If you wanna take a look at the complete script, you can find it on my GitHub here. And if you’d like the resulting dataset instead, you can find it here.
Closing thoughts
This was the start to a very fun personal project. Not only did I have a chance to work with data from a game I spend a lot of time on, but I got to work on Data Science while at it… well, Data Engineering at this stage. It was cool to revisit Selenium after using it a couple of years ago and learn more about web scraping.
But, given the nature of the work, this is a shaky script. It works today, but if GamePress decides to change these pages then they can easily break the script. APIs are always a better an alternative, that is, when they are an alternative… When APIs are not an option, web scraping can still get the job done if your requirements are flexible enough and/or you potentially have people to support the code in the long run.

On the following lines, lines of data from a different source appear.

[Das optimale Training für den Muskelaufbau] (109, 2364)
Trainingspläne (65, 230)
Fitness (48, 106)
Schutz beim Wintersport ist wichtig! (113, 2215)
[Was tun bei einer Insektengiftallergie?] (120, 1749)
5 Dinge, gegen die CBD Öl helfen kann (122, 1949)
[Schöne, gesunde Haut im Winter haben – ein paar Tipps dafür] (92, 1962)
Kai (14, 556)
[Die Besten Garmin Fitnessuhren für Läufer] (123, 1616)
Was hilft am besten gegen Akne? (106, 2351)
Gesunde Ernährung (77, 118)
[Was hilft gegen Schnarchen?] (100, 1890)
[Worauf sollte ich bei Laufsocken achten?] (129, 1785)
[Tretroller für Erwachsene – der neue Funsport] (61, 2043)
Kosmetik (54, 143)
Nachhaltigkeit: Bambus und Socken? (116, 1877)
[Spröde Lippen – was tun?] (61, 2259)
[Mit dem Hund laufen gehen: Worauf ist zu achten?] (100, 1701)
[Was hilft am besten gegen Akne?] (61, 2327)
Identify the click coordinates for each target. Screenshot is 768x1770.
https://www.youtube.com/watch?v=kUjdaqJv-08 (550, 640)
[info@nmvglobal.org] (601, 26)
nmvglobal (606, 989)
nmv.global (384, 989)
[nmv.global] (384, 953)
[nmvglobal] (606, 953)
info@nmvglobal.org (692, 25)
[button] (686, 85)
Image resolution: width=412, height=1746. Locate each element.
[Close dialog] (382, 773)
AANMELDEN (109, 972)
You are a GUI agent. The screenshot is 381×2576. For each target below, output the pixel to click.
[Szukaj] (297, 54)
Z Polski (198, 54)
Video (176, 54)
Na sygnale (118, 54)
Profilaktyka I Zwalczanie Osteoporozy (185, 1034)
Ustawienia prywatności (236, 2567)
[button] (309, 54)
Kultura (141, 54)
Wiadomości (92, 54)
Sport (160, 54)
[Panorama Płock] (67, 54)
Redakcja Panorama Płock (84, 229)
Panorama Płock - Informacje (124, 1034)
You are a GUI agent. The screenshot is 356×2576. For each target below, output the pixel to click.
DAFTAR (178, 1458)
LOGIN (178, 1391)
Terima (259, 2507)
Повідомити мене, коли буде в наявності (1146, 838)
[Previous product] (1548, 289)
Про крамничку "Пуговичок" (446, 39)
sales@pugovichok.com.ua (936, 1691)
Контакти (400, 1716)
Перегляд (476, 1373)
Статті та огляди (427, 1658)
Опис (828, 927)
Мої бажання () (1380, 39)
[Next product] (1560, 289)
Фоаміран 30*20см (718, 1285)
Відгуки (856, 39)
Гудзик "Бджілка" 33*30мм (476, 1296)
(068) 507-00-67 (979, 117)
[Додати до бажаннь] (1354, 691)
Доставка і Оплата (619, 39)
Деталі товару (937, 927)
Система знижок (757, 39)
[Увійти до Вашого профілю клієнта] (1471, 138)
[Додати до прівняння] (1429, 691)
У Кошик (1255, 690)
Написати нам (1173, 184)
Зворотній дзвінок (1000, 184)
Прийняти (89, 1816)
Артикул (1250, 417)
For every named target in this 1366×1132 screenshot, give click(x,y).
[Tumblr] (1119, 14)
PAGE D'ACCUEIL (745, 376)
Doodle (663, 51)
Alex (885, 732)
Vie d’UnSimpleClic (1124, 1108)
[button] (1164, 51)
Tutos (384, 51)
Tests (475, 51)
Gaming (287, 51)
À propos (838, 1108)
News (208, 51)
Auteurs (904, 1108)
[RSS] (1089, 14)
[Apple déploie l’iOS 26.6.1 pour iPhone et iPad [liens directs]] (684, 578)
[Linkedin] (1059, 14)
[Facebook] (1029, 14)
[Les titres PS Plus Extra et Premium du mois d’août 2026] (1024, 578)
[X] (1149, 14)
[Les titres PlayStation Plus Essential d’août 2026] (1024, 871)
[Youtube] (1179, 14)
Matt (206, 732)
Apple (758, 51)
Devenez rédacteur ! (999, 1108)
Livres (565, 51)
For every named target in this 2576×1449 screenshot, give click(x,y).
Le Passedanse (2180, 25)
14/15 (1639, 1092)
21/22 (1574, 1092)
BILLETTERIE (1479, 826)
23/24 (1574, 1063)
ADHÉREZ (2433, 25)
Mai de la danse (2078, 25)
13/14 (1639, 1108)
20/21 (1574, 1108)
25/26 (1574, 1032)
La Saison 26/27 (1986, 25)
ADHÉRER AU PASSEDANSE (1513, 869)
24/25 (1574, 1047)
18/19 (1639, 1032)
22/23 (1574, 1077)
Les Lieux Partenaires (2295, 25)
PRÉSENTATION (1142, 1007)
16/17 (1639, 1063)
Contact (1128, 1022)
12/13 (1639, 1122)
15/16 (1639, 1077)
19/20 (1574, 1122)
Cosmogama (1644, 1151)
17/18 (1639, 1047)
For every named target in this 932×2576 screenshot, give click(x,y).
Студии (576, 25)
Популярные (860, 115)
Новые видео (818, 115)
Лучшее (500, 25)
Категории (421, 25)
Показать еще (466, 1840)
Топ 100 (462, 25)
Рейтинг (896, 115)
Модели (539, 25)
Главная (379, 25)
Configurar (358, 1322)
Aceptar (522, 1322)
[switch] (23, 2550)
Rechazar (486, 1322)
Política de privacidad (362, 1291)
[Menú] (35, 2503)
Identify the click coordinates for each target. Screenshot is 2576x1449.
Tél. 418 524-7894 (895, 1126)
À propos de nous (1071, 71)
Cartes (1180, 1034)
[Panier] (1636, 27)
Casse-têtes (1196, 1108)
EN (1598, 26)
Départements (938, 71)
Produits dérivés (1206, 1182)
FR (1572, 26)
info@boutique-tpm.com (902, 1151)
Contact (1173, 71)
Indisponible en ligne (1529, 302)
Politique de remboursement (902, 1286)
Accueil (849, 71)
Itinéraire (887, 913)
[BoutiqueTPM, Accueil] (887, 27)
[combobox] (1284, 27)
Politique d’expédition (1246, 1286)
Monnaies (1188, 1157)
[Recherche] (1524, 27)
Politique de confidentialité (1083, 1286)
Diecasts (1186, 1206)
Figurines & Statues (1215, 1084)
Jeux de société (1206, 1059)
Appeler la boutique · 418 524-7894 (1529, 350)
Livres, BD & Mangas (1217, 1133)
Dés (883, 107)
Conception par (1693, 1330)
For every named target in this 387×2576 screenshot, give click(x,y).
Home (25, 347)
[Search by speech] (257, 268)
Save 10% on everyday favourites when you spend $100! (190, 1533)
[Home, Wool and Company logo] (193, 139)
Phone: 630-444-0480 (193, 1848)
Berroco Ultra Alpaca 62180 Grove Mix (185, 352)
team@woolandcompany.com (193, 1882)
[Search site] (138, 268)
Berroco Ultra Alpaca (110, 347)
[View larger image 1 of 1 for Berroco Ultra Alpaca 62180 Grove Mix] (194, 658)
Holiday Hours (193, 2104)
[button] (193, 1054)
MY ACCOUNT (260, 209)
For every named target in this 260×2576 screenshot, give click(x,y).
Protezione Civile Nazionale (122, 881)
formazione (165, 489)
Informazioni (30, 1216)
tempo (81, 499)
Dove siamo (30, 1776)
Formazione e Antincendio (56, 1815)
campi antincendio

Last but not least, feedback is very welcome, not just for the code but also for the article itself. I usually write tutorials-ish, but this time I decided to do more of a discussion on what I did and why I did it. Please let me know if you enjoyed reading it and what can be improved. Was I too verbose? Did I strike a good balance between telling about the code and actually showing it? Should I have elaborated more on the code explanations? At any rate, thank you for reading the article and I hope this code can help you in the future :)
P.S. if you try to run this script today or in the next few days, it will break because the wiki is already adding the newly-announced characters and their pages are still a work in progress. So if you try to run the script make sure to ignore the URLs for these characters. The code for this is in the final script (lines 132–135). Uncomment these lines if needed.